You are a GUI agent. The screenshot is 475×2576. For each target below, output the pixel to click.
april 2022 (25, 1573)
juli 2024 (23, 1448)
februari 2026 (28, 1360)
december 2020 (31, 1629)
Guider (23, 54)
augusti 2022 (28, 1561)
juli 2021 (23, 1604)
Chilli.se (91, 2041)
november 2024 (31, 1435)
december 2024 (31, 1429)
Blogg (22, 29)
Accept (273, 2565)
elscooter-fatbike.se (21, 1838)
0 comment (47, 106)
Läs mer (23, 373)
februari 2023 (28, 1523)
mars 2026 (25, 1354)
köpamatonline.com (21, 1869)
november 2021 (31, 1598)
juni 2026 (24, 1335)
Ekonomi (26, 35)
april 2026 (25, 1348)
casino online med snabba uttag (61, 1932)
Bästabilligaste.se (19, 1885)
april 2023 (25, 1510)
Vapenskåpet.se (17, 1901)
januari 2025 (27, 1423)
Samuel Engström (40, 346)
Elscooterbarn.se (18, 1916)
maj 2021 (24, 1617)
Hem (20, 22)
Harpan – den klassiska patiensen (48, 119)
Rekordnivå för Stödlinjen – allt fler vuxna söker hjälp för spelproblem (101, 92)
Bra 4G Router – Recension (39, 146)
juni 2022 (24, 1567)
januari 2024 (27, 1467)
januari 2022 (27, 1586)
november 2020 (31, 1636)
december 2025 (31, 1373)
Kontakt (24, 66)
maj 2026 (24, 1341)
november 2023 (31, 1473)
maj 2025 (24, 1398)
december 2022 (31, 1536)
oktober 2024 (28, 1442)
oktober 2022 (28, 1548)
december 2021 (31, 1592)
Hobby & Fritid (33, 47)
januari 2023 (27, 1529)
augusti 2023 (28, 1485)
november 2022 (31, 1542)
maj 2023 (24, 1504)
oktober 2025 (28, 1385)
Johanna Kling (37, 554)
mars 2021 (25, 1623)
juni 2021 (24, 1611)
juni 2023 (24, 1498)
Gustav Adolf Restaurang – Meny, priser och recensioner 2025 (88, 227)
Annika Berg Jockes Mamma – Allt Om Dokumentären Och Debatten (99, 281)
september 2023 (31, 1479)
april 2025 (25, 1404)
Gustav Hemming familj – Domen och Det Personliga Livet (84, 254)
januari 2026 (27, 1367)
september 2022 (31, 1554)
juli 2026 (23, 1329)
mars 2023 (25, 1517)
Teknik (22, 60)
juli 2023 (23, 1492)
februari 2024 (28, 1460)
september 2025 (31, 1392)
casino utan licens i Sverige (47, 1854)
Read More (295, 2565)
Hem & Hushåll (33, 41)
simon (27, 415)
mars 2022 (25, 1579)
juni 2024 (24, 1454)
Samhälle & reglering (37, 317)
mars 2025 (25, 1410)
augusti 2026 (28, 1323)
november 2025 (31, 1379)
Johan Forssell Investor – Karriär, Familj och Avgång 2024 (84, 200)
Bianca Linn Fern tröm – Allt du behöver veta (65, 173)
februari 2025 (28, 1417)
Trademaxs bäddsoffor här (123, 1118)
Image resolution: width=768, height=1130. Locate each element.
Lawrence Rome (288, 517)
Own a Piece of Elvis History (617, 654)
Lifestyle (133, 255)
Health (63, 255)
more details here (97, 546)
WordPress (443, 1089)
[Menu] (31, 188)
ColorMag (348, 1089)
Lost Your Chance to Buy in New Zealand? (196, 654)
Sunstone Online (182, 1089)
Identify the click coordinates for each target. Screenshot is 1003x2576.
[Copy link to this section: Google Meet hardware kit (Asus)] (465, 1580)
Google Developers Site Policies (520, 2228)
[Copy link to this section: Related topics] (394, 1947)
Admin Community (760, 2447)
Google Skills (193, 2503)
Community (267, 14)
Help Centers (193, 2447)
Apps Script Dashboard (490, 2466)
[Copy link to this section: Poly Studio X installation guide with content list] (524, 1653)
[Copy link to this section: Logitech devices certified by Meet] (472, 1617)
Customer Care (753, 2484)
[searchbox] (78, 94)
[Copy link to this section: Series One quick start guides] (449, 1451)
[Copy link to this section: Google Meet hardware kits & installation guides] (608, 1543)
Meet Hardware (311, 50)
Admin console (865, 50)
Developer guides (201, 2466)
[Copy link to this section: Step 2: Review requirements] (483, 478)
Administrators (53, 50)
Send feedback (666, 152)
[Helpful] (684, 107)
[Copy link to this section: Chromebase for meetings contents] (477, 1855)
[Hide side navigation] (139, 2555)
==================================================
» **About this task**:
Working from the listing above, pick out every line that has "september" and copy it.

» **Response for this exercise**:
september 2023 (31, 1479)
september 2022 (31, 1554)
september 2025 (31, 1392)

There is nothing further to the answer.